Portal de Periódicos da CAPES

An immunoenzymatic solid-phase assay for quantitative determination of HIV-1 protease activity

2002; Elsevier BV; Volume: 307; Issue: 1 Linguagem: Inglês

10.1016/s0003-2697(02)00009-x

1096-0309

Omar A. Gutiérrez, Emir Salas‐Sarduy, Yanko Hernández, E. A. Lissi, Gabriel Castrillo, Osvaldo Reyes, Hilda Garay, Arı́stides Aguilar, Beatriz Garcı́a, Anselmo Otero, María Á. Chávez, Carlos A. Duarte,

HIV-related health complications and treatments

A novel immunoenzymatic procedure for the quantitative determination of HIV protease activity is provided. An N-terminal biotinylated peptide (DU1) that comprises an HIV-1 protease (HIV-PR) cleavage sequence was bound to streptavidin-coated microtiter plates. The bound peptide can be quantified by an immunoenzymatic procedure (enzyme-linked immunosorbent assay, ELISA) that includes a monoclonal antibody (Mab 332) against the peptide (DU1) C-terminal. The incubation of the bound peptide with HIV-PR in solution resulted in a signal decrement, as the peptide was hydrolyzed and the released C-terminal segment washed away.

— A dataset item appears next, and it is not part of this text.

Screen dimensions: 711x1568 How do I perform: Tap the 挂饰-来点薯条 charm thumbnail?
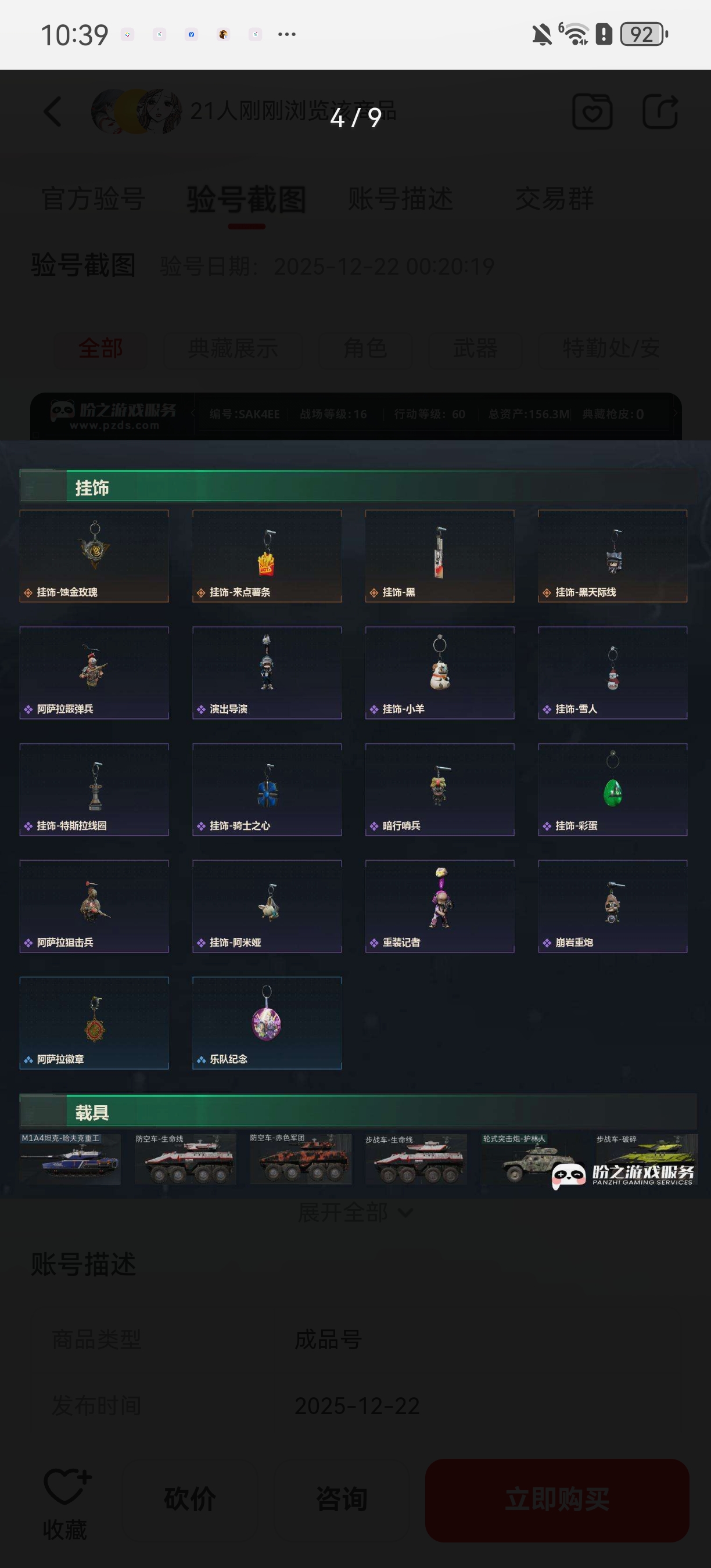pyautogui.click(x=267, y=556)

An equation that relates the amount of added enzyme to the kinetics of the reaction was written in order to describe this heterogeneous enzyme-quasi-saturable system. This equation allows quantitative determination of protease activity, a feature widely underrated in previous similar assays. The assay also allows evaluation of the inhibitory activity of HIV-PR inhibitors. Due to the intrinsic advantages of the ELISA format, this method could be used in high-throughput screening of HIV protease inhibitors. The assay can be extended to other proteolytic enzymes.